Technical Program

Paper Detail

Presentation #2
Session:Deep Learning for Speech Synthesis
Location:Kallirhoe Hall
Session Time:Tuesday, December 18, 14:00 - 17:00
Presentation Time:Tuesday, December 18, 14:00 - 17:00
Presentation: Invited talk, Discussion, Oral presentation, Poster session
Topic: Special session on Speech Synthesis:
Paper Title: A SPECTRALLY WEIGHTED MIXTURE OF LEAST SQUARE ERROR AND WASSERSTEIN DISCRIMINATOR LOSS FOR GENERATIVE SPSS
Authors: Gilles Degottex, ObEN, Inc. - University of Cambridge, United Kingdom; Mark Gales, University of Cambridge, United Kingdom
Abstract: Generative networks can create an artificial spectrum based on its conditional distribution estimate instead of predicting only the mean value, as the Least Square (LS) solution does.
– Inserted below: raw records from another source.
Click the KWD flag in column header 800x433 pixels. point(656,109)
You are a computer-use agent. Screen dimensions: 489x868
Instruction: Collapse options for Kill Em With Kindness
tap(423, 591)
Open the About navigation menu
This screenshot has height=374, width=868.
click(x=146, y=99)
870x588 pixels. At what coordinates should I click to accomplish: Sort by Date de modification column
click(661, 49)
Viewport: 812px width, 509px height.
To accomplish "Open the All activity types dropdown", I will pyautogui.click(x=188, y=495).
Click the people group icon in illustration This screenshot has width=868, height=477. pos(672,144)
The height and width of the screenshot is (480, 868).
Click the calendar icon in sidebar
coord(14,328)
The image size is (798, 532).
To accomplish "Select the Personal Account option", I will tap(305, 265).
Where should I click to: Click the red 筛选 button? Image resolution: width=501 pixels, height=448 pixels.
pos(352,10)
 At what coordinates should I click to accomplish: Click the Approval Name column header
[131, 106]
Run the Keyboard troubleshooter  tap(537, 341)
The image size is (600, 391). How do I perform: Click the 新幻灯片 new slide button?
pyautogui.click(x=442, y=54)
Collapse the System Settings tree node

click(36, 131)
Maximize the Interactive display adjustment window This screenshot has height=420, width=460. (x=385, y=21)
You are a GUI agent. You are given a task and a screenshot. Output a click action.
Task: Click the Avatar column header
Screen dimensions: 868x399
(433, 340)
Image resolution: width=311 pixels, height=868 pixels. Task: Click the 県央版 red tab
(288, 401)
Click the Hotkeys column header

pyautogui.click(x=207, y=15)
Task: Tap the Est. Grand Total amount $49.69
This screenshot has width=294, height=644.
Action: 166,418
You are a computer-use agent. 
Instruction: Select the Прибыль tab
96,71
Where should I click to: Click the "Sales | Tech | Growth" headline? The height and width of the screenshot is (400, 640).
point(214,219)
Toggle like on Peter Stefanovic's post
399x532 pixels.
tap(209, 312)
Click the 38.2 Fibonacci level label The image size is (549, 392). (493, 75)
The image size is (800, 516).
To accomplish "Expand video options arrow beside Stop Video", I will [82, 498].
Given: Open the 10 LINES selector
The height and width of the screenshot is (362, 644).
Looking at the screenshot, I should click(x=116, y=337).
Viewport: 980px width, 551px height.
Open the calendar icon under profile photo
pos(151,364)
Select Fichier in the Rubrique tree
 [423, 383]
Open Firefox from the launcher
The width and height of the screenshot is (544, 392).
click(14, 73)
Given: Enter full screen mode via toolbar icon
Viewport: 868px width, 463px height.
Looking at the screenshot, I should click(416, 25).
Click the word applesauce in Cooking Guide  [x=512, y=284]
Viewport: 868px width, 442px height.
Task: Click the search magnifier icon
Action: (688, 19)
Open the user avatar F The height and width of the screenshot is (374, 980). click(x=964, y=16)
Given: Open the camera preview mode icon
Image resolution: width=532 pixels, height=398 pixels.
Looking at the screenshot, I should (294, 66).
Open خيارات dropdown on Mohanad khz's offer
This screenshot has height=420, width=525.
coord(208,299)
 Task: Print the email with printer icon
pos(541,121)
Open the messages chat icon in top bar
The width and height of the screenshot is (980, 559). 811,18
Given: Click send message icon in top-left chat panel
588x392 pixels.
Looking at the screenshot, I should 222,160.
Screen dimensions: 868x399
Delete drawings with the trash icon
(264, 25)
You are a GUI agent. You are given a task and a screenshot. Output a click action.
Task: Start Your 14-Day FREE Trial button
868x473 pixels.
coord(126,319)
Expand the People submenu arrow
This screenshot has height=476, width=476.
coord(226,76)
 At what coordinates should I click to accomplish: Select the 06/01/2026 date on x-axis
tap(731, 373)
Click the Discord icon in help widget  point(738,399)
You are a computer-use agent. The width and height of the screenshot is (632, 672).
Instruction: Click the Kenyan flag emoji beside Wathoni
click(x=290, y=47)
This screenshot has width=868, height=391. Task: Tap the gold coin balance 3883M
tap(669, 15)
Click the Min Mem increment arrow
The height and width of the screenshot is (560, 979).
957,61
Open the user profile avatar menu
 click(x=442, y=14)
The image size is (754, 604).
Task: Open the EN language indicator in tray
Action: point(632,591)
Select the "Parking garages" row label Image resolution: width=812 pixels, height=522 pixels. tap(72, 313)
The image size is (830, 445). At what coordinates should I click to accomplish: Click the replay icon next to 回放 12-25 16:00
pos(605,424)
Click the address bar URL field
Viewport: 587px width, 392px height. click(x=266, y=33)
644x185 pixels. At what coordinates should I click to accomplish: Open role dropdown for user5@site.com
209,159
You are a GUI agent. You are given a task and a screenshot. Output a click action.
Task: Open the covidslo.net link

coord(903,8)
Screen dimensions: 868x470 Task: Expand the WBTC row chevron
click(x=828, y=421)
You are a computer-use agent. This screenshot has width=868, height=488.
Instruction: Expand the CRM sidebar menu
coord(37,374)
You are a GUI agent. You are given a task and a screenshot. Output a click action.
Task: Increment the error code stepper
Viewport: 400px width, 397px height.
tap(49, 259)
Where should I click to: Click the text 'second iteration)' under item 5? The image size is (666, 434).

This is promising since the LS predictor is known to oversmooth features leading to muffling effects. However, modeling a whole distribution instead of a single mean value requires more data and thus also more computational resources. With only one hour of recording, as often used with LS approaches, the resulting spectrum is noisy and sounds full of artifacts. In this paper, we suggest a new loss function, by mixing the LS error and the loss of a discriminator trained with Wasserstein GAN, while weighting this mixture differently through the frequency domain. Using listening tests, we show that, using this mixed loss, the generated spectrum is smooth enough to obtain a decent perceived quality. While making our source code available online, we also hope to make generative networks more accessible with lower the necessary resources.